OBJECTIF DE L’EXERCICE: Réécrivez le passage du texte fourni allant de « Lhermet Joseph, Pascal » à « à les résoudre. », en y substituant « illusoires » à « apparentes ».

TEXTE FOURNI:

======

Le meilleur exemple est celui de la première Provinciale, où Pascal montre que les ennemis d’Arnauld entendent l’expression pouvoir prochain en des sens différents, de sorte que leur censure n’a pas de sens du tout, qu’elle n’a aucune valeur théologique, et que le pouvoir prochain n’est qu’une sorte de mot-valise qui a pour fin de permettre aux ennemis d’Arnauld de le faire condamner par la Faculté de théologie de Paris.
♦ Le principe de cohérence du sens et le principe d’habileté
La tâche de l’interprète des Écritures doit consister à rétablir la cohérence des textes des auteurs sacrés, en supprimant les contradictions qui semblent s’y trouver.
Lhermet Joseph, Pascal et la Bible, p. 394 sq. S’il y a des contradictions entre les auteurs sacrés, elles ne sont qu’apparentes. La comparaison des textes sert à les résoudre.
Pascal a pu trouver une esquisse de ce principe et de la nécessité d’accorder les passages contraires dans Les triomphes de la religion chrétienne du P. Jean Boucher, p. 184-185, qui n’en donne pourtant qu’une idée sommaire.

======

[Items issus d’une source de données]
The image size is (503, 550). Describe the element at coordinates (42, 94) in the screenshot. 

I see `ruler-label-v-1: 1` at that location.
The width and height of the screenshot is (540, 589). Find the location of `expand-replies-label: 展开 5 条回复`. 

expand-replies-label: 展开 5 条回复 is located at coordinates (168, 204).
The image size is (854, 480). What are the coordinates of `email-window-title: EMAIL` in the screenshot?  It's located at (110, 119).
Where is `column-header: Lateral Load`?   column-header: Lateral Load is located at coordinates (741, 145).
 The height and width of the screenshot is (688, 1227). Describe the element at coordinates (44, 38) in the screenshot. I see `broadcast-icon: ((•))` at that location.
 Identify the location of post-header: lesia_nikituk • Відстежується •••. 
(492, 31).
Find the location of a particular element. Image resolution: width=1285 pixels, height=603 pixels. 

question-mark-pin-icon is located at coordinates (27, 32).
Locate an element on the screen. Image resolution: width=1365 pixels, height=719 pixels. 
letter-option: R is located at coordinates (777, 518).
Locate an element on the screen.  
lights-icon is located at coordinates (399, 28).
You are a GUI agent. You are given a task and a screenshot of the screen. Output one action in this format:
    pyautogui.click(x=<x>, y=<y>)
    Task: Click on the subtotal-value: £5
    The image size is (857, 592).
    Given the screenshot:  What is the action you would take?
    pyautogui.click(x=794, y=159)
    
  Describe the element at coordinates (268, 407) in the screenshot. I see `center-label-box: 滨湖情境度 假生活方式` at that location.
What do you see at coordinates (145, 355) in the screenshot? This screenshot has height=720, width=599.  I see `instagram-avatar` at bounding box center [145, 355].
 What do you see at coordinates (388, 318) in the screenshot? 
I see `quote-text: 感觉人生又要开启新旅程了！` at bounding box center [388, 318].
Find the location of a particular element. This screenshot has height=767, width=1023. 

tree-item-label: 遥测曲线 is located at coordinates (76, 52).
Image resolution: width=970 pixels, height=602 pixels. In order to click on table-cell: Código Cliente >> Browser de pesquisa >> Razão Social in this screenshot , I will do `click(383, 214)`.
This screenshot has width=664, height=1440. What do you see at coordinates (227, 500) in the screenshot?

======

TÂCHE ACCOMPLIE:
Lhermet Joseph, Pascal et la Bible, p. 394 sq. S’il y a des contradictions entre les auteurs sacrés, elles ne sont qu’illusoires. La comparaison des textes sert à les résoudre.